I’d like to raise more awareness and talk about a condition I suffer from, called Behcets Disease. I was 50/50 diagnosed in January of this year (2017) and then 100% diagnosed just last month by my Rheumatologist, by getting a pathergy test (which involves pricking your skin with a needle to see if a particular red spot appears within the next day or two), blood tests and a physical examination along side going through my medical history including looking at MRI scans.
I bet you are thinking “What the heck is ‘Behcets Disease‘?” I wondered the same when it was first mentioned! And it took months of research- asking Doctors, Consultants and one of my best friends (who also suffers from it) before I fully understood the complexity and extent of the condition.
Behcets Disease is more common in Far East, the Middle East and Mediterranean countries such as Turkey, Iran and Israel, people of Mediterranean, Middle Eastern and Asian backgrounds can also develop the condition, although it can affect all ethnic groups. The causes of Behcet’s disease is still unknown, although experts believe it’s an auto inflammatory condition, and varies from it being passed through gene’s in the family or environmental factors. It’s more common for people age 20 to 30 years of age to develop symptoms, and the condition is more rare in children and elderly. For me, I fit in neither of these categories which makes it difficult to know where i got it from! It affects approximately 3-5/100,000 in America but the number of people affected in the UK is still unknown as it is so rare. Behcets Disease is also known as a type of Vasculitis, meaning not only is it an auto immune disorder but it is also a blood disorder. So now to answer your next question- an auto inflammatory condition is where the immune system (the body’s natural defense against infection and illness) attacks healthy tissue in your body.

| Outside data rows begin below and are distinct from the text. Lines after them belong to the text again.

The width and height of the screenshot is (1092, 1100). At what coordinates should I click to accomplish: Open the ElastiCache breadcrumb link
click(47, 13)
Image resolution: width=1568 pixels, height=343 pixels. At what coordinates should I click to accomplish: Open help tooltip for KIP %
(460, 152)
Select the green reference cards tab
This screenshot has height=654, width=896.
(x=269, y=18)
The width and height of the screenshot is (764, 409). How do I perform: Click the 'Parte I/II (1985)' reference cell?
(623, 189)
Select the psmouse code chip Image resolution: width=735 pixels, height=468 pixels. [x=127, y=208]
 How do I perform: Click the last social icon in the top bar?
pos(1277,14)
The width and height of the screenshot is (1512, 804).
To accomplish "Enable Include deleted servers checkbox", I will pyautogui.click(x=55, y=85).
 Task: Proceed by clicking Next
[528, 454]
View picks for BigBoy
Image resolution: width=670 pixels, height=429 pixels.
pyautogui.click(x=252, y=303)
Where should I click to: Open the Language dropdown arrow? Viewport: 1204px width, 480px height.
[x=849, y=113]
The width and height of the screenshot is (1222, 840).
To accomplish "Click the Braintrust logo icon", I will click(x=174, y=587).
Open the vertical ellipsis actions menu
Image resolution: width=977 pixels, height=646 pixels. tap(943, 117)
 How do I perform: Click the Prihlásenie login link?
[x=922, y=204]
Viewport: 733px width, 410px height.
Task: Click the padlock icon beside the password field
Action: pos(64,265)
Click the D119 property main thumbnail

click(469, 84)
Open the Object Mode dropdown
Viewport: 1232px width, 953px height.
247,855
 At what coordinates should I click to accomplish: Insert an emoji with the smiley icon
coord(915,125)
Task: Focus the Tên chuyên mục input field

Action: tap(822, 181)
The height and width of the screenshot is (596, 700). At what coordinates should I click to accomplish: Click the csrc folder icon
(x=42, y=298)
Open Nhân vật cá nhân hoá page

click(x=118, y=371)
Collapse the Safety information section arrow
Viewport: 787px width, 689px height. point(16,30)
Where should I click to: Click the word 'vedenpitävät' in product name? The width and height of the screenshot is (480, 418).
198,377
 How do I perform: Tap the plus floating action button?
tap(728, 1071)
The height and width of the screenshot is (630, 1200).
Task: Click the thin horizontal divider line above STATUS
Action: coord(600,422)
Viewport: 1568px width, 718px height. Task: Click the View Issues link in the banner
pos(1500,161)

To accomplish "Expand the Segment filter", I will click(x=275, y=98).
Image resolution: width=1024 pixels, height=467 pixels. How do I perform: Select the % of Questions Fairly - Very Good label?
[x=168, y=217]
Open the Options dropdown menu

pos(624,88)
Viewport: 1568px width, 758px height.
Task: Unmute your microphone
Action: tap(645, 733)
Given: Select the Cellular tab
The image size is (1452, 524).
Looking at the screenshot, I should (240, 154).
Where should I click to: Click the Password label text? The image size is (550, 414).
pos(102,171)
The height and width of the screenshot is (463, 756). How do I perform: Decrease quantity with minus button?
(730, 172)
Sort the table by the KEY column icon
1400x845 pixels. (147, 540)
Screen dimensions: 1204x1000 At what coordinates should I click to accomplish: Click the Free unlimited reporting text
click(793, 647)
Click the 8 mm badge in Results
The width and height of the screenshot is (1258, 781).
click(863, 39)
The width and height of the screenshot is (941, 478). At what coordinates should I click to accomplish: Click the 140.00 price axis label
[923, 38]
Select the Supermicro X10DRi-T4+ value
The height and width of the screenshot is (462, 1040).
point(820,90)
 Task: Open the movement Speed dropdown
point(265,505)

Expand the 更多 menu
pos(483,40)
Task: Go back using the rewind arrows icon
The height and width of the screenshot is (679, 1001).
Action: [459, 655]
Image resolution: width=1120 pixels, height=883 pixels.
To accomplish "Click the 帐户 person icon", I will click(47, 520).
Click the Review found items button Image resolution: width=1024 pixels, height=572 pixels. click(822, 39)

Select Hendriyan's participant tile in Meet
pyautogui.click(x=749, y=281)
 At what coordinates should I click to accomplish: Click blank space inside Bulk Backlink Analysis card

So what are the symptoms and additional contributions?
Symptoms can vary from person to person who suffer but generally speaking these are the following symptoms: genital and mouth ulcers, red/painful eyes and blurred vision, acne-like spots, headaches, painful/stiff and swollen joints, skin lesions (any unusual growths or abnormalities that develop on the skin) and pathergy also known as hypersensitive skin.
Now these don’t seem to bad, right? In all fairness reading it in this blog, it doesn’t really seem much of a big deal. The main problem (for me) is due to my other illness (Crohn’s Disease) I am in hospital quite often and have cannula’s, blood tests and injections frequently. Behcets Disease causes cannula’s to tissue so quickly, needle sites become swollen, bruised and red (which hurts like mad!) and my veins aren’t too great because of the condition making them collapse and narrow. It can be really frustrating because they will send person after person in to cannulate me so when they do eventually get one in, it tissues in no time (grr!) The additional issues that this condition can cause are quite superior, prior to symptoms (if left untreated or treatment doesn’t work) such as; Permanent vision loss, strokes, blood clots, Aneurysms, Gastrointestinal issues and it affects the body’s nervous system.
What Treatments are Available?
With most auto immune diseases, immuno suppressants (reducing the immune system) are used along with steroids (which are anti-inflammatory) or biological treatment (which focus on the process of inflammation in the body.) Obviously with these treatments come side affects, which let’s face it, aren’t great. However we must take the good with the bad and deal with it best as we can. I also find it important to ask for emotional support from your GP too, such as counselling if you feel that you need it and it’s nice to have someone to talk to from time to time.
The most frustrating part about being diagnosed with a complex condition is that it is so rare, most healthcare professionals know little or nothing about it. But not all hope is lost!, there are a few options to get support and help such as ; a support group online called the ‘Behcets Syndrome Society‘ to help those who suffer (To visit their website please click here) there are also many Facebook groups (which are closed or private) that you can request to join, which you can find by searching “Behcets Disease Society“and last but not least.. there are three (yep only three!) specialist hospitals in England which specialise in Behcets Disease, which are located in London, Birmingham and Liverpool. Not so handy if like me, you live in Scotland however at least we do have those hospitals in the UK!
I would really like to emphasise how little awareness there is about Behcets Disease and that there are so many people and professionals who don’t know what it is. Friends, family and people online often ask me what it is and i feel that writing this piece may just answer their questions and help to gain knowledge. After all, it’s about understanding and helping those around you, help you.
Hello there is a specialist in Addenbrook Hospital in Cambridge he is called Dr Jayne and by all accounts is excellent,
That’s great thankyou so much, just getting the referral that is proving difficult at the moment!
I have Behcets since march 2010… youngest in ireland and worst case. I have had double hip replacenent from this over been test bunny here…. im in pain morning to nite never stops… i plead with anyone on steriods please be careful as i was pumped betweem 10—15 a day for years never put on bone protection never brought up to me ever… at least ye have places to go and meet real doctors. Here they just use u i had to learn to walk again and need it all done again.
that’s awful i am truly sorry you have experienced this Linda!